Please copy each line below that contains the string "left".

[Information supplied Boundary: Start]

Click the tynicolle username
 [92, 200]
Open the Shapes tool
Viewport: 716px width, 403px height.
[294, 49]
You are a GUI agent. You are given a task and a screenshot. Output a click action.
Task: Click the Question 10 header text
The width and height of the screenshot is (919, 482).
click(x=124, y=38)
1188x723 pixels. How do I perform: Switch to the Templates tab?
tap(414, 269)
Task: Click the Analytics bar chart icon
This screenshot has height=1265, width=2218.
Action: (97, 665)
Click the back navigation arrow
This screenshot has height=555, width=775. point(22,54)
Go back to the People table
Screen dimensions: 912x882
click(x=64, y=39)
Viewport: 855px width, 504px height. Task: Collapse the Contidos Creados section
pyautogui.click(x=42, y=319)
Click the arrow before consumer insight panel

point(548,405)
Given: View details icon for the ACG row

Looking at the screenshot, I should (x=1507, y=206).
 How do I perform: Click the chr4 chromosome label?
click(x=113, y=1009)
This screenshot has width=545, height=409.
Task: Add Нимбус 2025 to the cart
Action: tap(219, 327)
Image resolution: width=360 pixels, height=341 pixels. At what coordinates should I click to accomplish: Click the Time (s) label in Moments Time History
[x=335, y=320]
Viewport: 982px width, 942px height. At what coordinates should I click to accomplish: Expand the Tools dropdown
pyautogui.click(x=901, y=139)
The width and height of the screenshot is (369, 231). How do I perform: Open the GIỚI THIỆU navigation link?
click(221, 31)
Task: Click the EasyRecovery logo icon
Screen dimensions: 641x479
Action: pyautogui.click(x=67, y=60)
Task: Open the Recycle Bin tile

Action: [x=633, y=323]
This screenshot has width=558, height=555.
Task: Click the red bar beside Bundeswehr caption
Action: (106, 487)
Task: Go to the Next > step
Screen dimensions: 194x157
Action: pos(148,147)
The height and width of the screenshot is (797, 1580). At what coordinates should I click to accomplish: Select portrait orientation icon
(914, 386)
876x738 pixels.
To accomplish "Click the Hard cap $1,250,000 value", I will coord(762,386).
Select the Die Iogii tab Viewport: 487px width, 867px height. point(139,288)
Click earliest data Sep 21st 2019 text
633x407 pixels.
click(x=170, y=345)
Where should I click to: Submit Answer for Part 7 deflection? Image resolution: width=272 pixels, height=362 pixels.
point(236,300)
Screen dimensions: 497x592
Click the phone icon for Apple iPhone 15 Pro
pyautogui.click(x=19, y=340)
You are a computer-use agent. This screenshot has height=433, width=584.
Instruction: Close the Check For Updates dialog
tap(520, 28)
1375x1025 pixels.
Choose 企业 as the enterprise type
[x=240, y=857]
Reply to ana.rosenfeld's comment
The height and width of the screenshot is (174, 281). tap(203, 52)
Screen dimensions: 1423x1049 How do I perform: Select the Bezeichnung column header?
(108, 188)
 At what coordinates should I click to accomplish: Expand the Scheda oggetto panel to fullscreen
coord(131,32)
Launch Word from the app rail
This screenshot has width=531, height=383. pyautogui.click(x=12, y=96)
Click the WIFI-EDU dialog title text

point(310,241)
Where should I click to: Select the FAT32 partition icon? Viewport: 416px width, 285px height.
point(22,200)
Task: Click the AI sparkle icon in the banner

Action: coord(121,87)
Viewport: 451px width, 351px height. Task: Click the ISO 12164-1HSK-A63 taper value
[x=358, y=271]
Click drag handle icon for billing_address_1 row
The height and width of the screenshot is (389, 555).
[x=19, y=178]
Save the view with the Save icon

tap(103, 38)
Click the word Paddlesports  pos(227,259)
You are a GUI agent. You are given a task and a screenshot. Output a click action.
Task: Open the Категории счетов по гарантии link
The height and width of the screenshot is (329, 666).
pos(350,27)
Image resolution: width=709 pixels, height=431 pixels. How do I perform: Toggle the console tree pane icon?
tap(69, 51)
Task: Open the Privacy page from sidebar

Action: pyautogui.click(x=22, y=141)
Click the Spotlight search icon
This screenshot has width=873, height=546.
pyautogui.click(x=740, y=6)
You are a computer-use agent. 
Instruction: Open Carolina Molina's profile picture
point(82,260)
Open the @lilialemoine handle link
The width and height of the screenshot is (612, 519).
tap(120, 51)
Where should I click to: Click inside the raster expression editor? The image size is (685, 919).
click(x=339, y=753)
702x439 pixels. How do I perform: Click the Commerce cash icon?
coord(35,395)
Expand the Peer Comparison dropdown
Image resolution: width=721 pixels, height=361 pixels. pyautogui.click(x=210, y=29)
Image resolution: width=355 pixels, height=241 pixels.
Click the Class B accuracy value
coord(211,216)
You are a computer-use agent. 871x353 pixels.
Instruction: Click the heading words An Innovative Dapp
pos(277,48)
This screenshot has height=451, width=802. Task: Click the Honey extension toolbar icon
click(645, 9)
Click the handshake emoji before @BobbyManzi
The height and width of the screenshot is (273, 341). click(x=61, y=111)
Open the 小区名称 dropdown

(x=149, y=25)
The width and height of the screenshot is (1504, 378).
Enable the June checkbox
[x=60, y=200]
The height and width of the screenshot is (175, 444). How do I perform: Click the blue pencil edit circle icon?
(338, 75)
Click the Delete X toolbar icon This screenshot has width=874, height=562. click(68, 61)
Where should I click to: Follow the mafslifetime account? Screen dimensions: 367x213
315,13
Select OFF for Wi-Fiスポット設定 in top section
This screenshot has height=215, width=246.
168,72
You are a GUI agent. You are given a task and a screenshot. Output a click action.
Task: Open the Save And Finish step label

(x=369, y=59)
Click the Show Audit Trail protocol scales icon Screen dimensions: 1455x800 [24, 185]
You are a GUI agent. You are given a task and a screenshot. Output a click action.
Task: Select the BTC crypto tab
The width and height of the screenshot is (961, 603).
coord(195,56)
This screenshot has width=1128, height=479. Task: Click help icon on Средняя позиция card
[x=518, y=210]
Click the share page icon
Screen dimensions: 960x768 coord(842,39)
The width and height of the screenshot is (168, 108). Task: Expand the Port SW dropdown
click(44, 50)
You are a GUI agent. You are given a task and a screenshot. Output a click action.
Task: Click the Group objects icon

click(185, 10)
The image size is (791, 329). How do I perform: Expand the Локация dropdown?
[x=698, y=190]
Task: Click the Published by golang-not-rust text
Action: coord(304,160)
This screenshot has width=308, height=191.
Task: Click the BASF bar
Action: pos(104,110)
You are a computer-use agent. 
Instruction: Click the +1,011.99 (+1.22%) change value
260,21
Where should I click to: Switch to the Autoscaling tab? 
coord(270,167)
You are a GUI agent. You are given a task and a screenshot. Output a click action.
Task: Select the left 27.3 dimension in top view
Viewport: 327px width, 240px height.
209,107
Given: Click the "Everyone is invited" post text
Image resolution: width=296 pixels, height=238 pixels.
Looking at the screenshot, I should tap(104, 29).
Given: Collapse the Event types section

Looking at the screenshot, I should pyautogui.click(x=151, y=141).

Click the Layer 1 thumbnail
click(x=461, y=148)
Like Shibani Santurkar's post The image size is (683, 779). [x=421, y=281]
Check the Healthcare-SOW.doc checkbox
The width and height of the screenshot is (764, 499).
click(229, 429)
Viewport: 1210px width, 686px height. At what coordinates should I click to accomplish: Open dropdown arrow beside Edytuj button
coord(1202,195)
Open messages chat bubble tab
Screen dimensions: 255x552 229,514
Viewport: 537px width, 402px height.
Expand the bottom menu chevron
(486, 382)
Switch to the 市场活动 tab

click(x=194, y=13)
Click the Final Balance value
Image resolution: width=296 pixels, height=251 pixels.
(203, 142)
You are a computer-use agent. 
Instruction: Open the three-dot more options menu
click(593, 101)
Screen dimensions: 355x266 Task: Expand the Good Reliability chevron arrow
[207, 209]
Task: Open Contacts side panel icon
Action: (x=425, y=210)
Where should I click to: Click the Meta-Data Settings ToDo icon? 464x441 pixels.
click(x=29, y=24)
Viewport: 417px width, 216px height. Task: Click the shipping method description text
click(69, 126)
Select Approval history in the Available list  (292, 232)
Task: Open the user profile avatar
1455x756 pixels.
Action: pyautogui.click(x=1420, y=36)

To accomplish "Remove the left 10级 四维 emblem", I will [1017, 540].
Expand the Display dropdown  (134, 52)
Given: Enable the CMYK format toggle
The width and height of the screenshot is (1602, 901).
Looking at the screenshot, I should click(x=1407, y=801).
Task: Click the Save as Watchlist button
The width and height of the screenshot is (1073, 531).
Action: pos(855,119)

[Information supplied Boundary: End]

### Result of this task
Task: Select the left 27.3 dimension in top view
To accomplish "Remove the left 10级 四维 emblem", I will [1017, 540].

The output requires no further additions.